=== Section Start ===

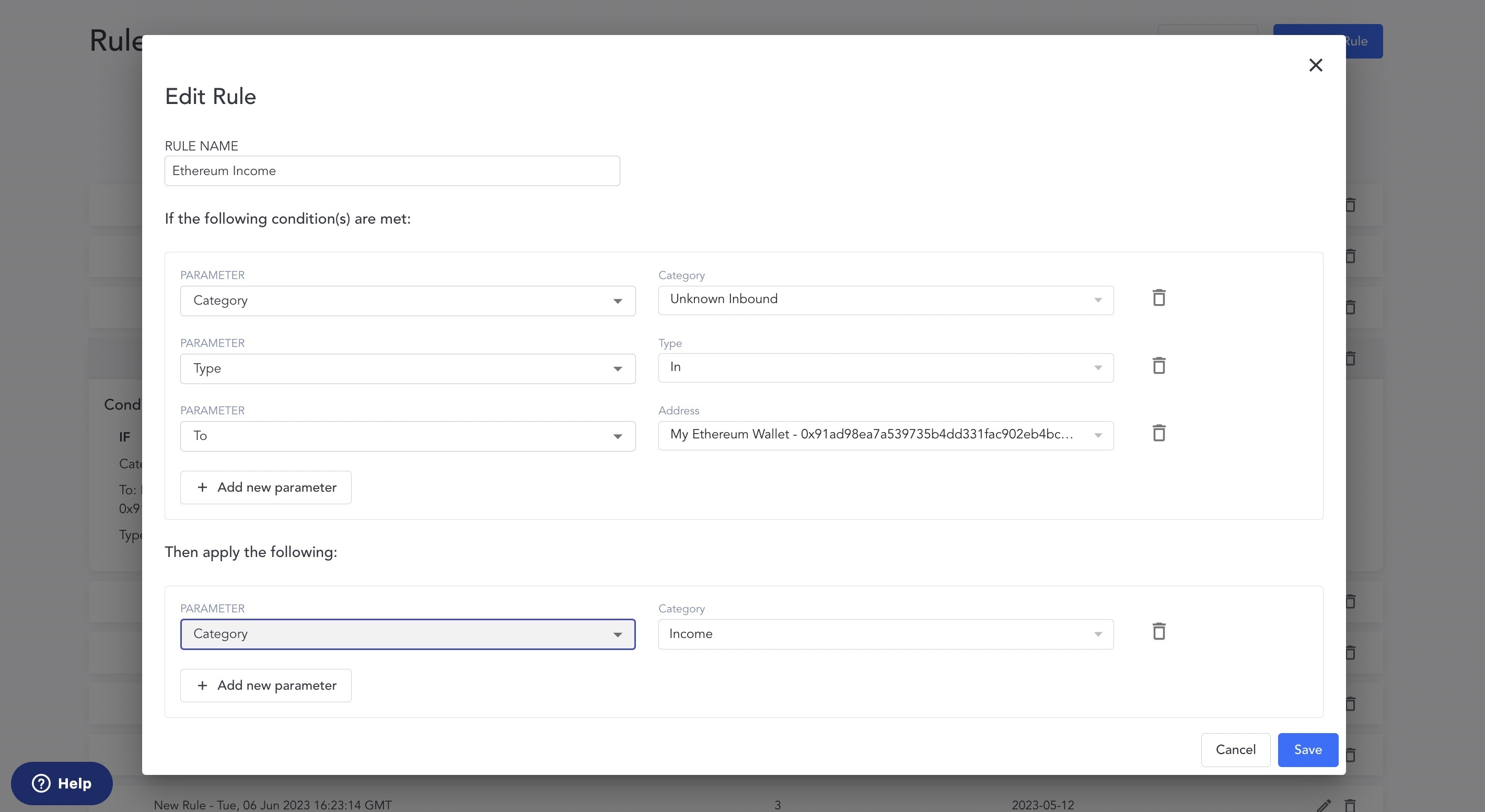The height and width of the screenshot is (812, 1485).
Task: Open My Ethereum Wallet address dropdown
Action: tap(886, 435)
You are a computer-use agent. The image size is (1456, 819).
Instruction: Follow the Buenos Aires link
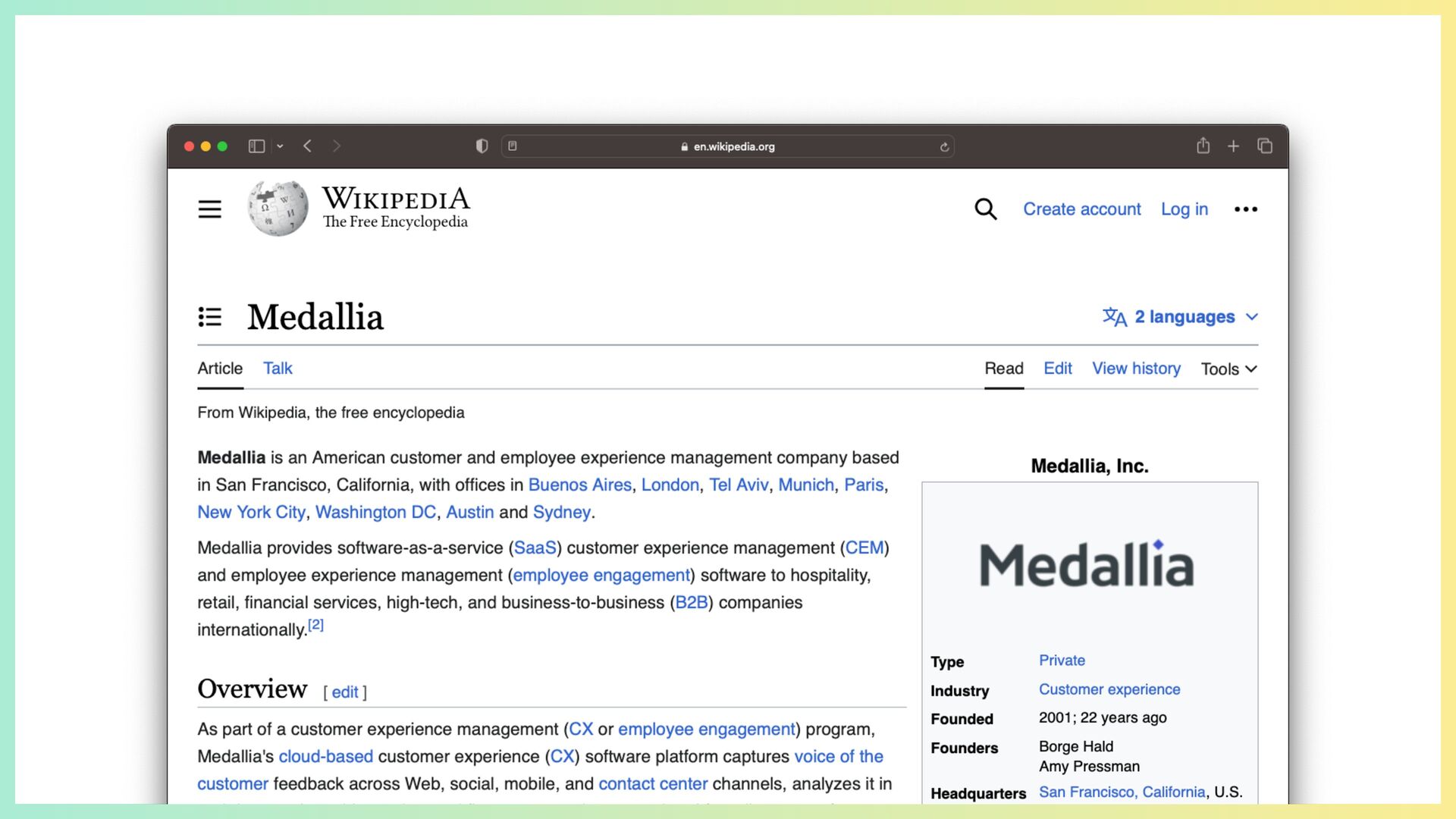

=== Section End ===

### WORK TO BE COMPLETED:
Quote precisely the lines of the data from the line containing "You are a computer-use" through its final line, both included, excluding pictures.

### SOLVED EXERCISE:
You are a computer-use agent. The image size is (1456, 819).
Instruction: Follow the Buenos Aires link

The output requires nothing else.